Però non tutte le streghe trovarono il Sabbath sì spaventoso: Maria della Ralde condottavi per la prima volta di dieci anni, diceva che parevale di andare a una festa di nozze, non già per immodestie di cui non aveva mai veduto farne, ma perchè lo spirito che signoreggiava, teneva sì legate le loro volontà e i loro cuori, che non v'avea luogo altro desiderio; vi era inoltre una musica sì armoniosa che credeva di essere in paradiso.
Al Sabbath vi erano fuoco, cucina e mense, e buona illuminazione, giacchè Antonio Dumonsar fu castigato perchè vi portasse le candele: al Sabbath vi erano suonatori e mimi, si ballava, e si decidevano le sorti dei mortali, ai quali si volevano apportare tribulazioni coi maleficj. Tutti i riti di questa congrega sono provati da testimoni di veduta che li deposero in solenni processi, la maggior parte stampati da Delancre; e vedremo più innanzi di quanta autorità fossero questi processi.
CAPO VII.
LE PURGAZIONI.
Gli uomini che si studiarono di trovare farmachi a tutti i mali, non potevano restare inoperosi a ricercarne contro questo fantasma della magìa, da cui avevano tanti malanni. Anzi per applicare meglio i medicamenti, moltiplicavano i mali, creavano fatturati e fatturatori in ogni luogo; quindi vi davano rimedj or miti, più spesso tremendi: erano ora il medico che sana con blande medicine, ora il chirurgo che adopra il ferro ed il fuoco.
I.
Amuleti.
Tutti gli animi timorosi dell'influenza della magìa, procuravano di vestire un usbergo che ne rintuzzasse le ferite; erano amuleti diversi. Di consueto si facevano di pergamena ma presceglievasi la vergine: ecco come si formasse: prendevasi un agnello che non avesse generato, si chiudeva in luogo segreto, e formato un coltello col legno d'un anno e scongiuratolo, lo si adoperava per iscorticare l'agnello: poi trattane la pelle, l'aspergevano di sale, la ponevano per quindici giorni al sole; quindi presa una pentola dipinta a caratteri misteriosi, vi si immergeva la pelle con calce viva; dopo alcuni giorni la si ritraeva, se le toglievano i velli, si faceva essiccare e si adoperava per farne amuleti.
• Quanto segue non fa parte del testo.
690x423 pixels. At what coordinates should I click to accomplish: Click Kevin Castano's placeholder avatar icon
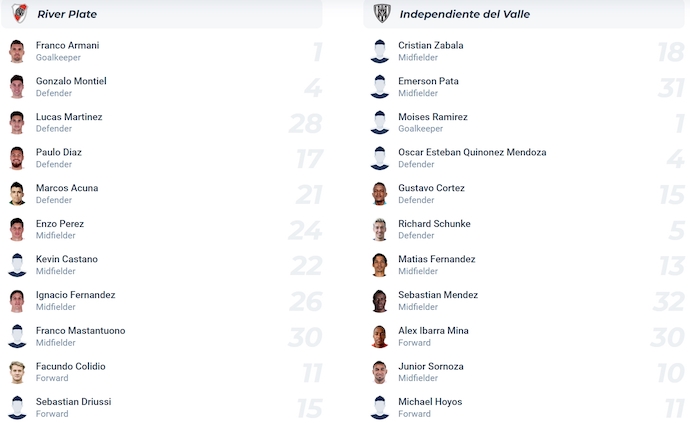pyautogui.click(x=17, y=265)
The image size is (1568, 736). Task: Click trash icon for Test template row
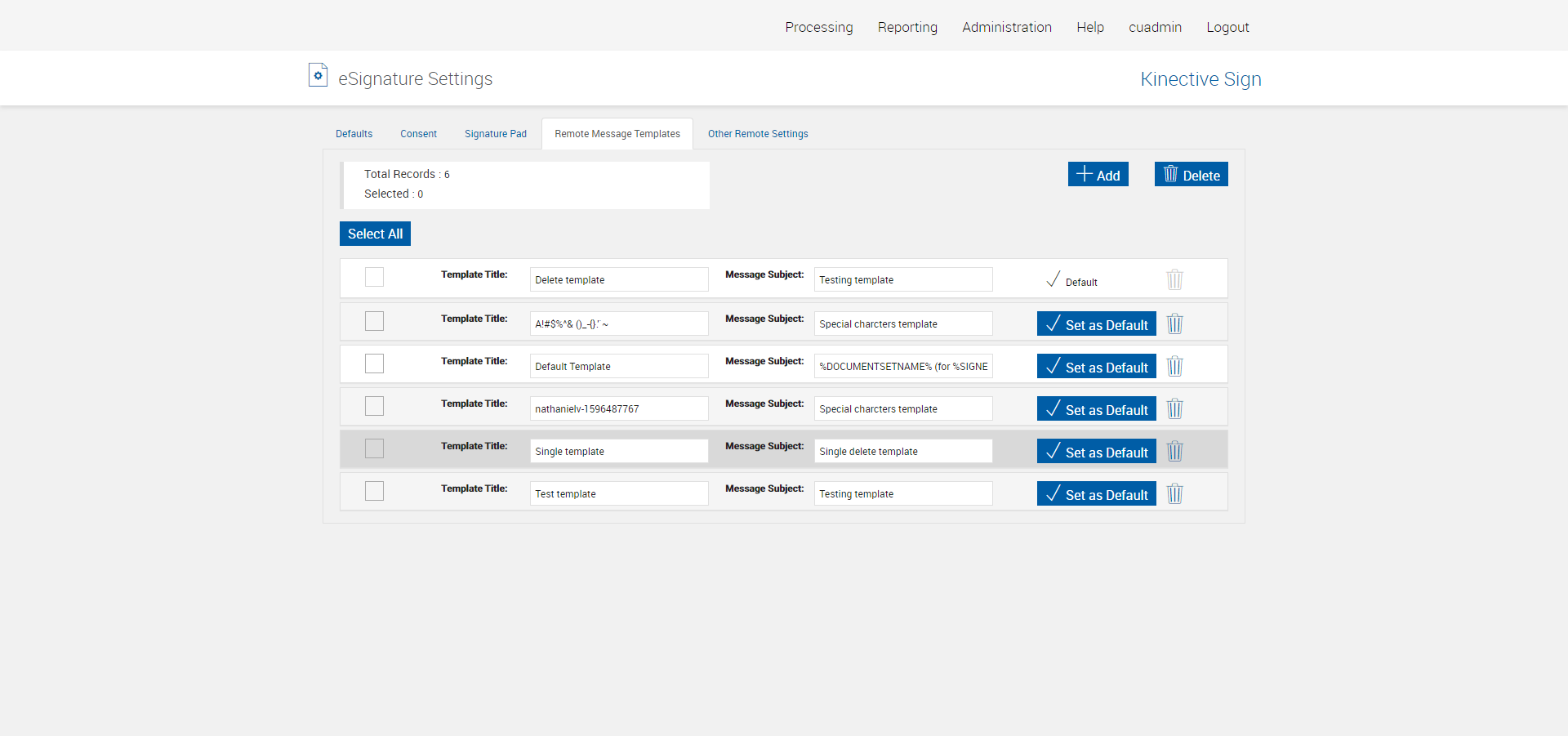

Con un brano di pergamena vergine si componeva il pentacolo: attendevasi a quella cura al mercoledì del primo quarto di luna, a tre ore di mattino in una camera aperta, imbiancata di nuovo. Ivi si hanno penne, oro, colori tutti consacrati, e con questi si fanno tre circoli l'uno chiuso nell'altro con quest'ordine: oro, cinabro e verde, e in mezzo un triangolo. Si scrivono fra i circoli dei nomi sacrosanti, e le parole formatio, reformatio, trasformatio, e in mezzo la più potente, agla; si fanno profumi, si pronunciano orazioni e scongiuri, ed il pentacolo è formato. Talora invece della pergamena usavasi una lamina d'argento o di rame, e vi si incidevano parole e circoli colle stesse cerimonie.
Eguali sono i talismani. Si scrivevano su una pergamena tagliata a tondo dei segni celesti e si adoperavano egualmente dai maghi per le loro malìe, dai timidi per schermirsene.
Un altro talismano si solea formare colla verbena; quegli che attendeva a prepararla stava fisso all'oriente, fermava la sinistra mano sull'erba, pronunciava mistiche parole e se le girava attorno senza mai volgersi addietro; infine la cuoceva con legna benedetta.
Finalmente un amuleto che tutti solevano portare sulla persona era la parola Abracadabra, scritta e ripetuta a triangolo sur una pergamena in maniera, che da ogni parte che si leggesse dasse la combinazione dell'intera parola o d'una parte. Eccovi il simbolo che ho posto a prefazione di questo libro, perchè mi riparasse le maledizioni di quelli che ne sono annojati.